The authors recommend substantive changes in the way all primary-care providers are trained, educated, and held accountable for the care they deliver. The article stresses the importance of true collaboration among providers, patients, and communities and states that unless and until this happens, we are unlikely to see lowered costs and improved outcomes.
The second Health Affairs article that prominently features NPs is “The role of nurse practitioners in reinventing primary care,” by Mary D. Naylor and Ellen T. Kurtzman.3 These authors review the growing body of evidence demonstrating the importance of NPs to high-value primary care. The authors note that more effective use of the NP workforce could occur if unwarranted practice restrictions were removed, practice acts were standardized across all of the states, and NP performance results were publicly reported. They conclude that NPs must be held more directly accountable for the care they provide and that Medicare’s graduate medical education program should be redirected to NPs in primary care. They state clearly that the potential of the NP workforce has been largely overlooked as a solution to the growing chronic illness epidemic in our nation and the subsequent surge in demand for high-value primary care.

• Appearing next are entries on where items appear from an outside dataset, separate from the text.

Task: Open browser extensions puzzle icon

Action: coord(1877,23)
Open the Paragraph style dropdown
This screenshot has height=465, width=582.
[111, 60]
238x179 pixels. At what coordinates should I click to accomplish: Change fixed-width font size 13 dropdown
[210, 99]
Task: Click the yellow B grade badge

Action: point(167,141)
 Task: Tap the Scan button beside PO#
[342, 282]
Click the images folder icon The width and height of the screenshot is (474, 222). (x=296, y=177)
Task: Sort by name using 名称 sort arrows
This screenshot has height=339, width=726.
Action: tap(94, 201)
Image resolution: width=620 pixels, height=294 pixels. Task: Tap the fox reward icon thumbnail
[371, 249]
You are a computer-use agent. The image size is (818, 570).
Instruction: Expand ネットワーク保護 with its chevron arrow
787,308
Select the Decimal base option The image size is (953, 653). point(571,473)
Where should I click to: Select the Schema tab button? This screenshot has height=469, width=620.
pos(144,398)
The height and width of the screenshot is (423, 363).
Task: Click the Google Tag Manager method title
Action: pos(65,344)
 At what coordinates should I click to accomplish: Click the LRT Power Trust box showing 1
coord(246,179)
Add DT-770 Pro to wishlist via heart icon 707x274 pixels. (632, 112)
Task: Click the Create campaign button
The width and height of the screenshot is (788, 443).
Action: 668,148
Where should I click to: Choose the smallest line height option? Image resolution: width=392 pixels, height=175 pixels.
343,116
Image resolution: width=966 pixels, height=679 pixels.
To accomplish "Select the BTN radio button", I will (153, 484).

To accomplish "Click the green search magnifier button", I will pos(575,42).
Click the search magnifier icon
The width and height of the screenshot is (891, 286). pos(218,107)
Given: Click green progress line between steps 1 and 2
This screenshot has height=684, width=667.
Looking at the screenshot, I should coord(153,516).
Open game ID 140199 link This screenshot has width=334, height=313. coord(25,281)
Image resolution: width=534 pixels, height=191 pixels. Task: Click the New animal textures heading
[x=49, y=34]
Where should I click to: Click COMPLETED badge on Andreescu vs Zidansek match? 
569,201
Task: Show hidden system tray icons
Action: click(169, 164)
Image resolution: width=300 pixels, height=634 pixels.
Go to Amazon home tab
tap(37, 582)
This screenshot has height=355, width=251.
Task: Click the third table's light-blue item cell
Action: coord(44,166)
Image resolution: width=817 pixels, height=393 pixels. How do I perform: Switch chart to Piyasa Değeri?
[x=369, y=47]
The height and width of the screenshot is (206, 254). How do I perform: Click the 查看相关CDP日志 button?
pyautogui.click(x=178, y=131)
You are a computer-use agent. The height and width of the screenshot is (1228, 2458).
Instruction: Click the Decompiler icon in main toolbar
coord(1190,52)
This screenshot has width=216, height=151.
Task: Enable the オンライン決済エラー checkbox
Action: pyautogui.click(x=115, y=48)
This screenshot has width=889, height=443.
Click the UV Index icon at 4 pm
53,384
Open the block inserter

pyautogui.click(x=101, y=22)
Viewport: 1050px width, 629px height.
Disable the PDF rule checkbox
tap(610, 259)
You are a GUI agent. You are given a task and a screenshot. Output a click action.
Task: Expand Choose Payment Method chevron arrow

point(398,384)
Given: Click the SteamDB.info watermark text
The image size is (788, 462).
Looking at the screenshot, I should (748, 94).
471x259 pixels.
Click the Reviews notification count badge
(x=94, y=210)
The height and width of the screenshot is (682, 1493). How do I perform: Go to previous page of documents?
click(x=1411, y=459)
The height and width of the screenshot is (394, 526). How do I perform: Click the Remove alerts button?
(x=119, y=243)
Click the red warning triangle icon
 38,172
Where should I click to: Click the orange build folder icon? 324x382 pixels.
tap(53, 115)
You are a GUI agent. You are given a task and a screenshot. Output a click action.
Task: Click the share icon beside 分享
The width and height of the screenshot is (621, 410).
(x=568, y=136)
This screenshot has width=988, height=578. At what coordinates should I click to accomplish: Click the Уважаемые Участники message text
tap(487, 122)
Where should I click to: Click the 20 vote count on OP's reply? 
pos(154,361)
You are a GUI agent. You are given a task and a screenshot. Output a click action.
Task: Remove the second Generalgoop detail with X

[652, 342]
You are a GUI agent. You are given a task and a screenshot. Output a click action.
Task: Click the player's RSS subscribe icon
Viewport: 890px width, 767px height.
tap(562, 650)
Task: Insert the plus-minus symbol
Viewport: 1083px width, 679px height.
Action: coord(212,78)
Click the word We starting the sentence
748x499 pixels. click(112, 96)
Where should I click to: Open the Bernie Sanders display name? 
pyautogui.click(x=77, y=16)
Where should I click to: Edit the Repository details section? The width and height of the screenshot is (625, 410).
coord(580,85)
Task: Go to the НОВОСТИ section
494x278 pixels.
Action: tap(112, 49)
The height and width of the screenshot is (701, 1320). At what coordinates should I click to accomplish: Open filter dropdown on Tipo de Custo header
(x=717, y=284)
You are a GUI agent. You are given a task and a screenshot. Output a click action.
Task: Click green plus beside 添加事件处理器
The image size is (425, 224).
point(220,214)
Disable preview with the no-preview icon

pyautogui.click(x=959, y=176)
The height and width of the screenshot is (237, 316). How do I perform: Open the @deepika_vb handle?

Changing the Infrastructure
A compelling case has been made for reinvesting in and rebuilding a robust primary care workforce and delivery system and instituting payment reform. We can look to other nations to see how wobbly our primary-care infrastructure is. They build their primary-care infrastructure first. Then, as they gain more resources, they move to secondary and tertiary care systems that are built on a solid primary-care foundation. We, on the other hand, currently have a top-heavy system that is heavily invested in tertiary-care and a fragile and weak primary-care system. Despite the dire state of primary care in this country, there is a consensus emerging that NPs are integral to a reformed system and that primary care is too important to fail. Remembering our roots and firm grounding in primary care, NPs can influence this unstable, upside-down triangle and work toward building a firm primary-care base. Let’s turn this backwards pyramid upside down. Let the renaissance begin.